_Assignment_
Beginning with the line that contains "Instruction: Click the", restate each line below through the final one exactly, and exclude the pictures.

### Data to examine ###

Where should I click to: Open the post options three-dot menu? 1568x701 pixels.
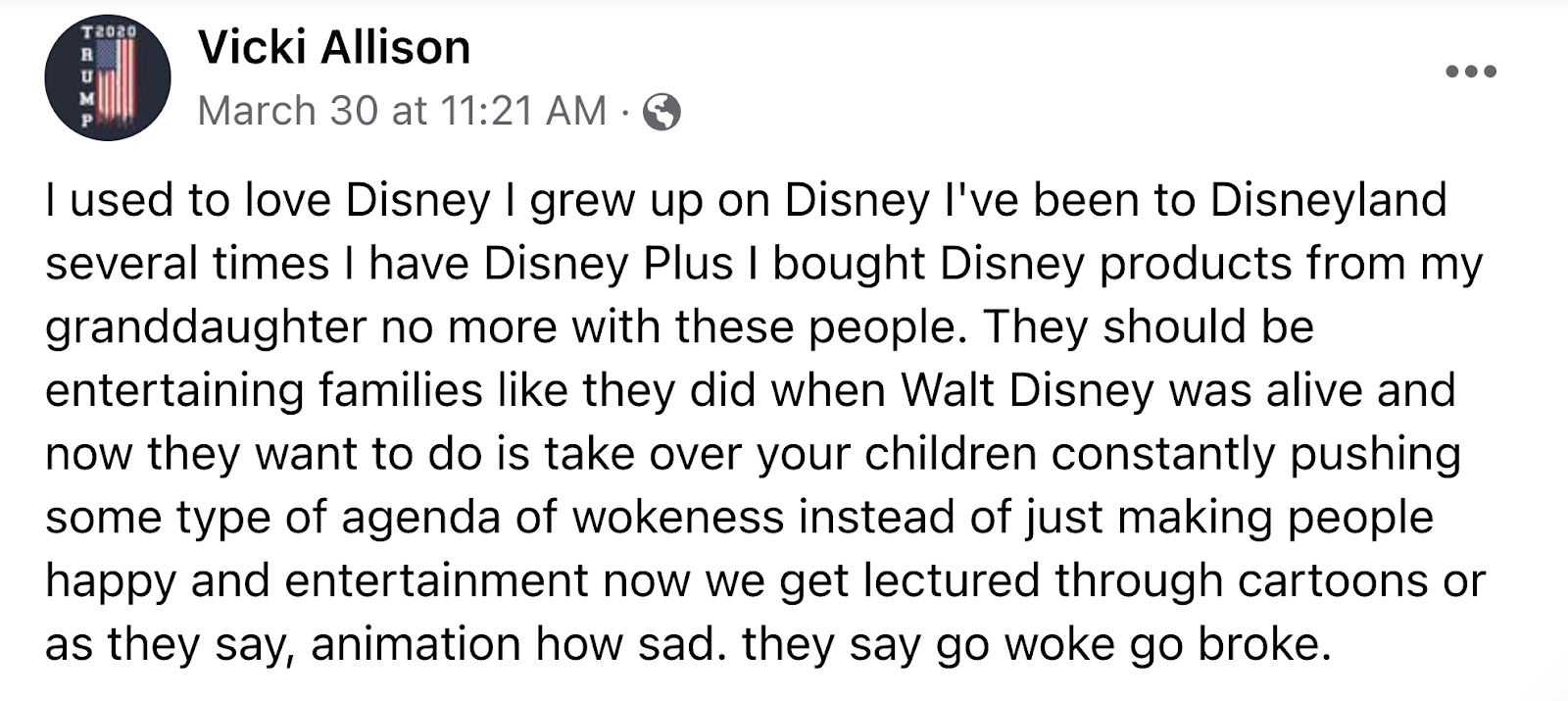tap(1471, 72)
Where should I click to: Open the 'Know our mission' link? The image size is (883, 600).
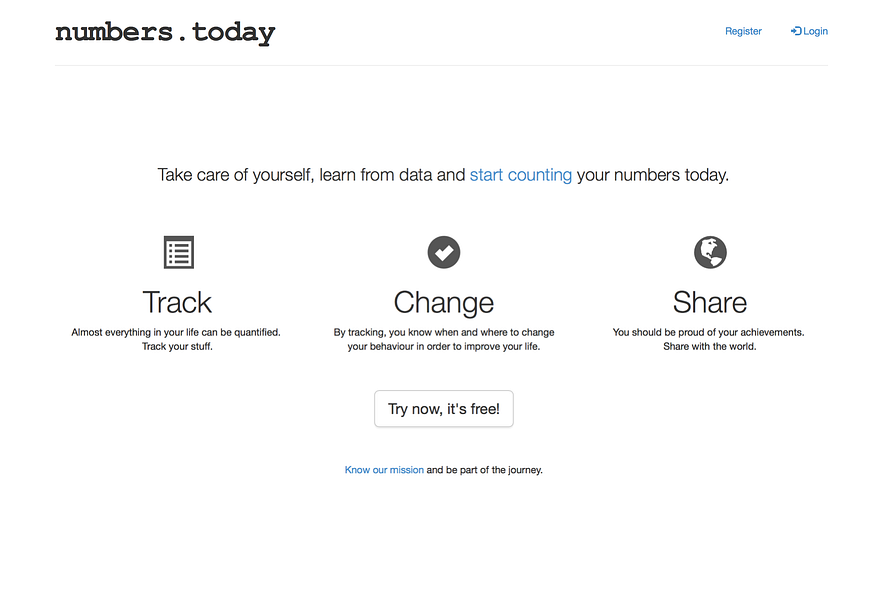pyautogui.click(x=384, y=470)
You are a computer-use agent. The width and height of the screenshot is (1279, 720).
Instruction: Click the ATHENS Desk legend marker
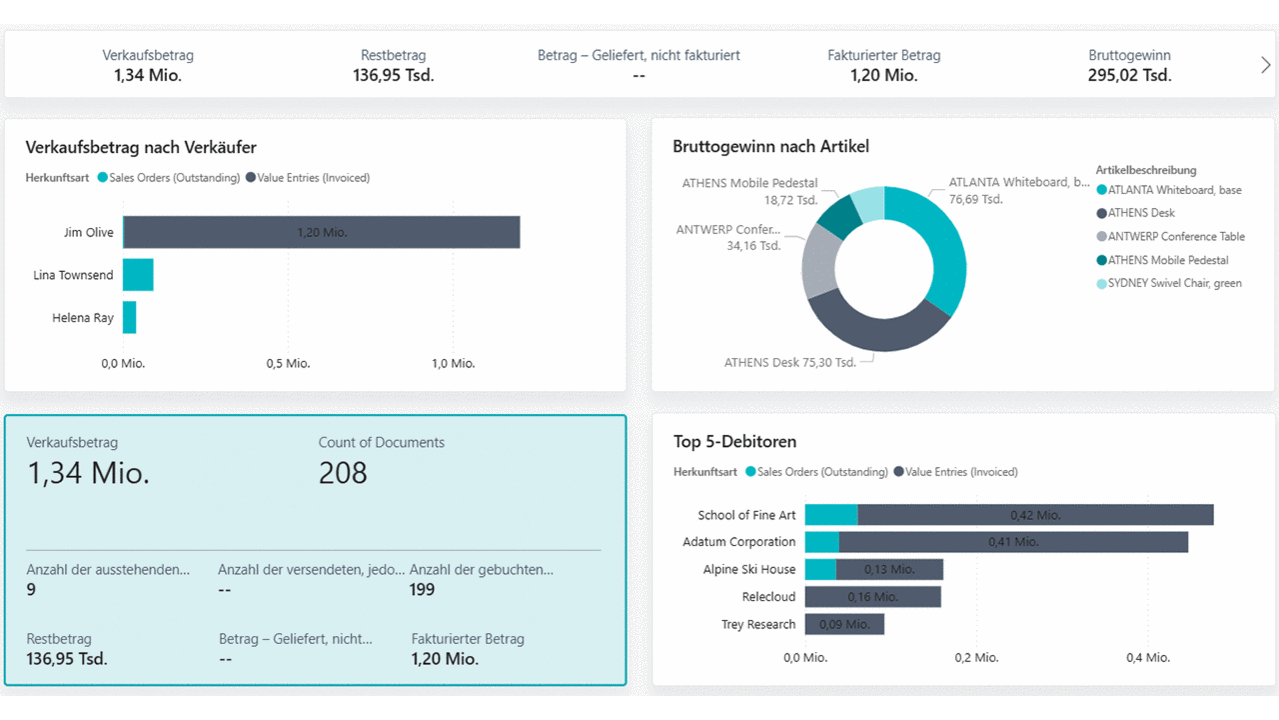coord(1102,213)
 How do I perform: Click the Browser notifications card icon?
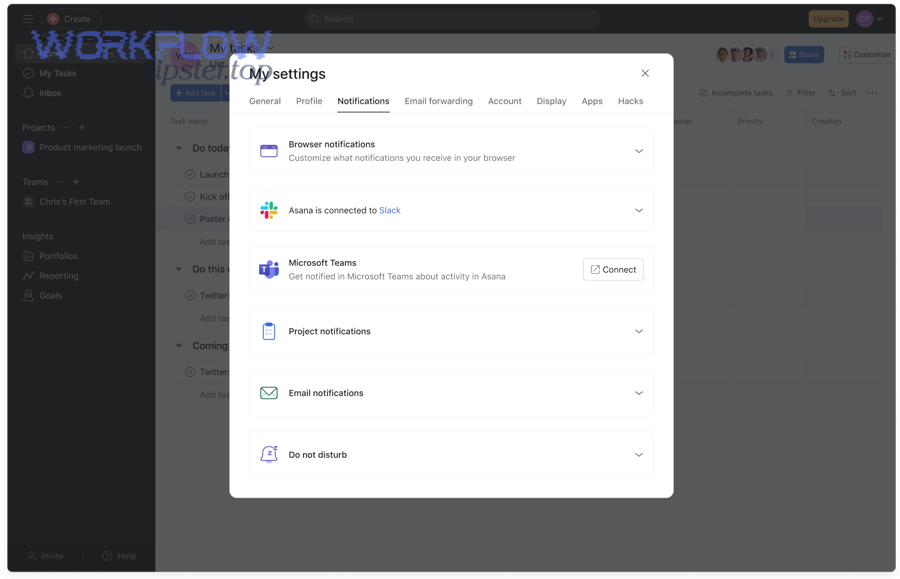pos(268,149)
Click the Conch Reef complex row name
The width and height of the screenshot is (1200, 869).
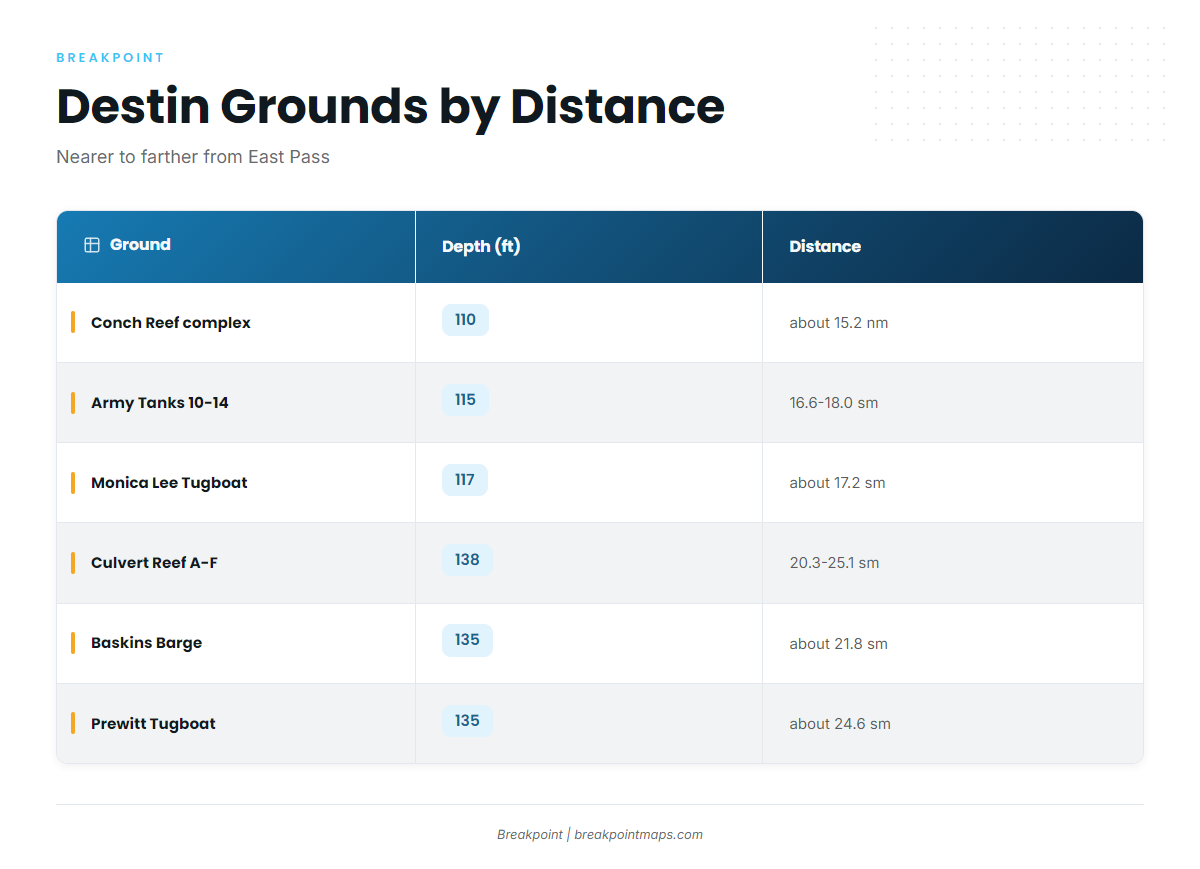click(x=171, y=323)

###

_Answer below_
Instruction: Click the ATHENS Desk legend marker
coord(1102,213)
 How do I perform: Click the Browser notifications card icon?
pos(268,149)
Click the Conch Reef complex row name
The width and height of the screenshot is (1200, 869).
click(x=171, y=323)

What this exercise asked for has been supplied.